Several of the trucks that had brought the Hungarians here were ablaze, sending their smoke screens up into the sky now that smoke screens didn’t matter any more. They’d gone under camouflage netting as soon as the soldiers piled out of them. The enemy flyers might not have seen them, but they’d hit them just the same. Tibor did hope the drivers had got out.

Someone behind him shouted something: guttural consonants mired in palatalized nouns. Tibor recognized Russian without being able to speak it. He looked around and found himself on the receiving end of a Red Army major’s glare. Saluting, he said, “Sorry, sir. I don’t speak your language”-in Magyar. That didn’t make the major any happier. Tibor called, “Sergeant, there’s a Soviet officer here.” He didn’t say what he thought of the Soviet officer. The bastard might understand more than he let on. Trusting Russians didn’t come naturally to their fraternal socialist allies.

Sergeant Gergely climbed out of his hole and walked over. Saluting the Russian, he said, “What do you need, sir?” He also used his own language. The major gave forth with something impassioned. Gergely only shrugged.

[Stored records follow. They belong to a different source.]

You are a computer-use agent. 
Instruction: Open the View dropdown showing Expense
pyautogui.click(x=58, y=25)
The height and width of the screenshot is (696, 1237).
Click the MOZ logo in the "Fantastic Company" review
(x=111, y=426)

Scowling, the Russian switched to German to order everyone into the front line at once. Tibor followed that only too well. Gergely also must have. But he just spread his hands and stuck to Magyar: “Sorry, sir. I can’t understand a word you’re saying.”

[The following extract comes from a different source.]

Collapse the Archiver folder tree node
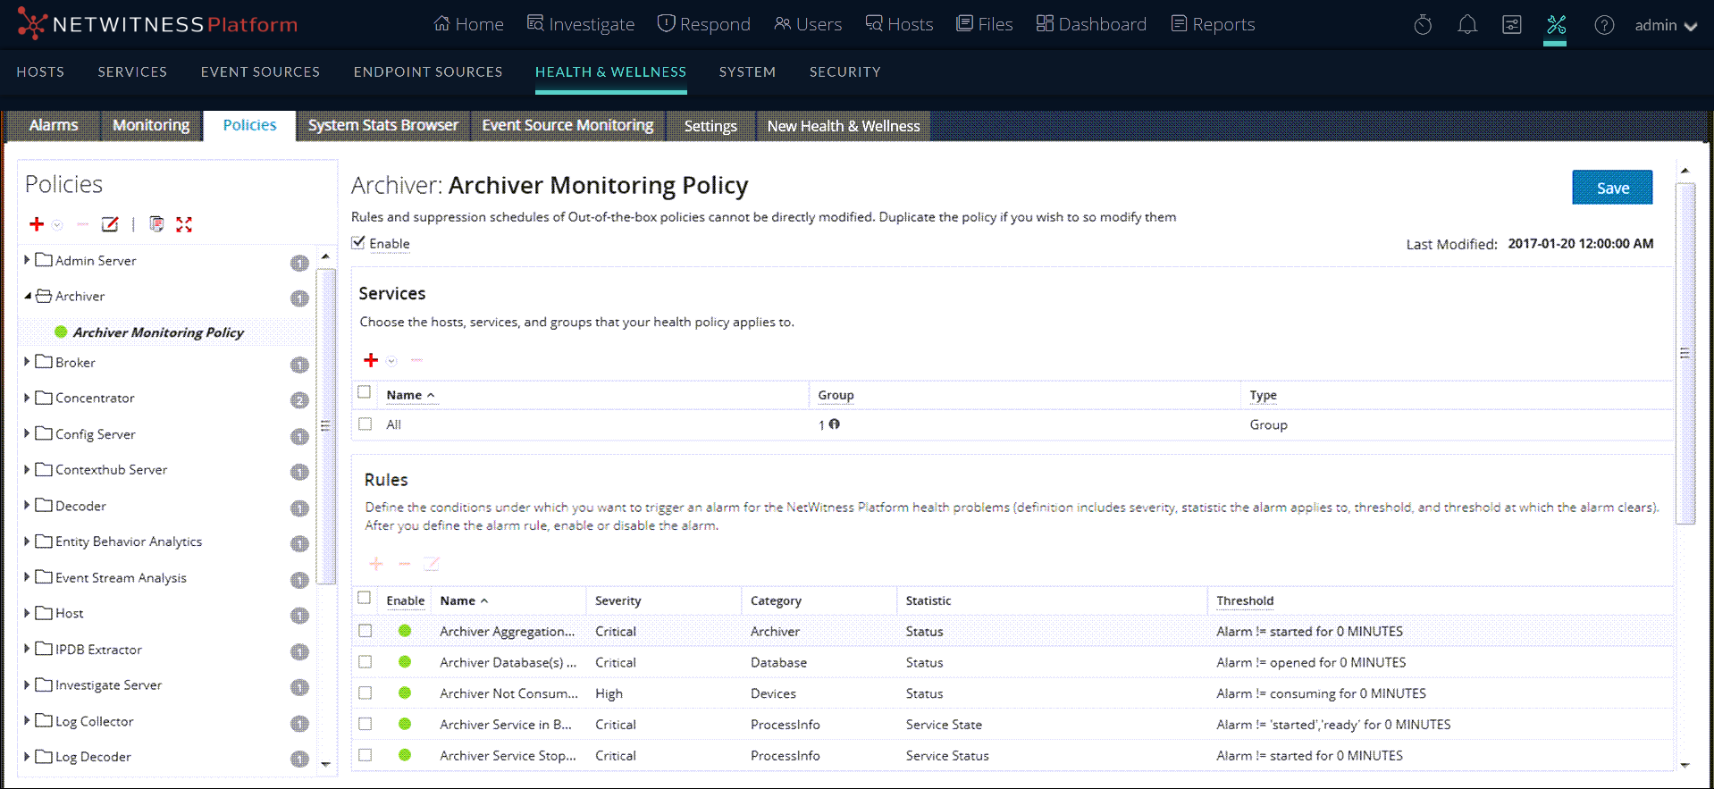1714x789 pixels. click(x=27, y=296)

The Red Army major scorched him up one side and down the other. But he couldn’t prove the Hungarians were playing dumb. He stormed off, his face as red with rage as a baboon’s backside. “Good job, Sergeant!” Tibor exclaimed. “They won’t throw us into the sausage machine yet.”

“Yet. Yeah.” Gergely nodded. “Gimme a cigarette, will you? I stalled him this time, but they’ll use us up pretty damn quick any which way.”

During the Twenties and Thirties, Harry Truman had read a good deal of science fiction and fantasy. He’d enjoyed the stories; they’d kept his mind loose and elastic. When even ordinary reality could stretch and twist like taffy, a loose, elastic mind wasn’t the least useful thing to have. He sometimes wished he had time for that kind of reading now.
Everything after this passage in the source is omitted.